Benefit from expert advice on the economic realities of #STROKE treatment
Nowadays, healthcare decisions cannot be made without taking economics into consideration. In the past, a simple and clear scientific demonstration of a given therapy’s clinical superiority was enough to influence an entire health organization’s way of getting better care to patients. Today, however, we are coming to terms with the hard truth that healthcare budgets come in limited envelopes that need to cover not only current therapeutic options, but also innovation.
In the current medical landscape, we are witnessing exponential growth of cutting-edge therapies from the fields of immunotherapy, oncology, robotic surgery and, of course, minimally-invasive endovascular therapy, all of which are competing for the same restricted allocated healthcare budget. Consequently, healthcare decisions cannot be solely driven by the added clinical benefit for the patient but must also be made in-line with cost-effective analyses that ensure that a chosen therapy results in an overall financial balance that makes room for continuous innovation.
Stroke care innovation – thrombectomy in particular – is a perfect example of this pragmatic approach. Despite the widespread demonstration of its clinical benefit since 2014, its adoption rate tends to be growing very slowly in most countries. The underlying reason behind this appears to be a lack of visibility with regard to the cost-effectiveness of this new treatment. Developing a comprehensive, country-specific health-economic model that allows local and national authorities to measure the potential benefit of thrombectomy is, today, a key means for justifying and quantifying the acquisition of new resources and new equipment that could be allocated to this stroke therapy in a given country. While an early-on analysis (Lobotesis et al, Stroke, 2015) demonstrated an immensely positive cost-effective benefit, it isn’t possible to replicate it and sufficiently determine and quantify the therapeutic effects in other countries where rehabilitation costs may differ dramatically.
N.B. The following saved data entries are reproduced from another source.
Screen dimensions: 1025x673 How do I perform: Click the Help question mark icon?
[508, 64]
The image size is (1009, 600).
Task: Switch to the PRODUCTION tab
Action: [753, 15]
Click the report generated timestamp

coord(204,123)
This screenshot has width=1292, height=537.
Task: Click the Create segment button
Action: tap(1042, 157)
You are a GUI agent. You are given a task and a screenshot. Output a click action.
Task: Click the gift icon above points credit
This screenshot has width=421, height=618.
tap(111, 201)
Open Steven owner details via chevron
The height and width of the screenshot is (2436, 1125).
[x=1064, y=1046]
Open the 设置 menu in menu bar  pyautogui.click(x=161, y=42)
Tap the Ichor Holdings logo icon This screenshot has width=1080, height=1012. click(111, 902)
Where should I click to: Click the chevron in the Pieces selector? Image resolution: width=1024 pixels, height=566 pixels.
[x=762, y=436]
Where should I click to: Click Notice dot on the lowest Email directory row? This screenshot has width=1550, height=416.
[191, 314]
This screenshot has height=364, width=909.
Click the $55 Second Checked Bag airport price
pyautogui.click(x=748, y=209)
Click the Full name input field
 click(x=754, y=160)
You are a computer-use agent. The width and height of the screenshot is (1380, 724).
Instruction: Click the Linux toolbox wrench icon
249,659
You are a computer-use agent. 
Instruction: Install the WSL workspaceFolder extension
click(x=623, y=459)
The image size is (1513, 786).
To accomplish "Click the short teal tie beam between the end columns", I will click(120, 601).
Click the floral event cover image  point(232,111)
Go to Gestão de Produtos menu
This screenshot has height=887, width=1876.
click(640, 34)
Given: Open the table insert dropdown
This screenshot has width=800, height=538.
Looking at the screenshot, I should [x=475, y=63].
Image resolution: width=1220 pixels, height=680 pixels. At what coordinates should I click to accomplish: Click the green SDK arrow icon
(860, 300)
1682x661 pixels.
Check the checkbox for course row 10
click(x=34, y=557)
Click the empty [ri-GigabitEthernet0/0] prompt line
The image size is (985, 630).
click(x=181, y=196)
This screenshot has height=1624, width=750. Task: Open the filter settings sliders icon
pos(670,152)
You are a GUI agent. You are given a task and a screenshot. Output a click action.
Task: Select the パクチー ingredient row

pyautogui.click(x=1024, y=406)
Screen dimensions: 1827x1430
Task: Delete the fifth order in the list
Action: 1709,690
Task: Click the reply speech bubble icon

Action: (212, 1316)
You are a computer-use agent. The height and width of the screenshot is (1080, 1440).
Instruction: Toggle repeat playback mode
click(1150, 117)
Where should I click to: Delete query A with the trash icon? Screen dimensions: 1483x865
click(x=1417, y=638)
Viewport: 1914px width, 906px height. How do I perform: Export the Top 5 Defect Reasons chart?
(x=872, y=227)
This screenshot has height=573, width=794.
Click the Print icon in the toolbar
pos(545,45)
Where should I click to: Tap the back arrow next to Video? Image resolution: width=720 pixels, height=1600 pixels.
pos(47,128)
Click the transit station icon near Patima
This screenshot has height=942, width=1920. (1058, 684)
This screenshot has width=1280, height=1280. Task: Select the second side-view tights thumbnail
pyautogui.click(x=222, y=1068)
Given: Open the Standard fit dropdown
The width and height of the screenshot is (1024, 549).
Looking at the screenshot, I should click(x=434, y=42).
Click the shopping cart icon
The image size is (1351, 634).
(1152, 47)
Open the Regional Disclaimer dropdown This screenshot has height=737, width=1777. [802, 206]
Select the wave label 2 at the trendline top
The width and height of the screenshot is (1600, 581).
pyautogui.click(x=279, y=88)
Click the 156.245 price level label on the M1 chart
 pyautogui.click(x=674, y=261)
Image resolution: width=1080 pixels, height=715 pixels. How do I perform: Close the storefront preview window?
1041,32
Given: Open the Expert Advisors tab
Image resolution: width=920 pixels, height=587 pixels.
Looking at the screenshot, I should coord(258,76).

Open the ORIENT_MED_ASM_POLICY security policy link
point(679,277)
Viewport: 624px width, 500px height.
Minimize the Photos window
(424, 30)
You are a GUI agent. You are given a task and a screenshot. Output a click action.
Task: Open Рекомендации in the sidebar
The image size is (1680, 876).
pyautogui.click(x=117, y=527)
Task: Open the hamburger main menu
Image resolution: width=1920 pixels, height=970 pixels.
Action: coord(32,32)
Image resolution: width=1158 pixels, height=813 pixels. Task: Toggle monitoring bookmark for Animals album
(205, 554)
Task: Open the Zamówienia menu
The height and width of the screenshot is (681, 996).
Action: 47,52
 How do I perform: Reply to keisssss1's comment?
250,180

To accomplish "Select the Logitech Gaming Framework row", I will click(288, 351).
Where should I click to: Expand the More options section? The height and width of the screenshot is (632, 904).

It’s inspiring to see that the choice to adopt new therapies no longer lies solely in the hands of medical experts, but is now being tackled by a comprehensive multidisciplinary team of healthcare engineers, doctors and epidemiologists who, on a case-by-case basis, examine the added value of each innovation for a specific healthcare system. Both within our field and outside of it, we are competing against other therapy innovations that may also bring an added clinical benefit to various patient groups. It’s up to us to demonstrate the added value of our services for the greater population. While this may seem to be a daunting new job for us, it’s critical for spreading and improving stroke care on a larger scale.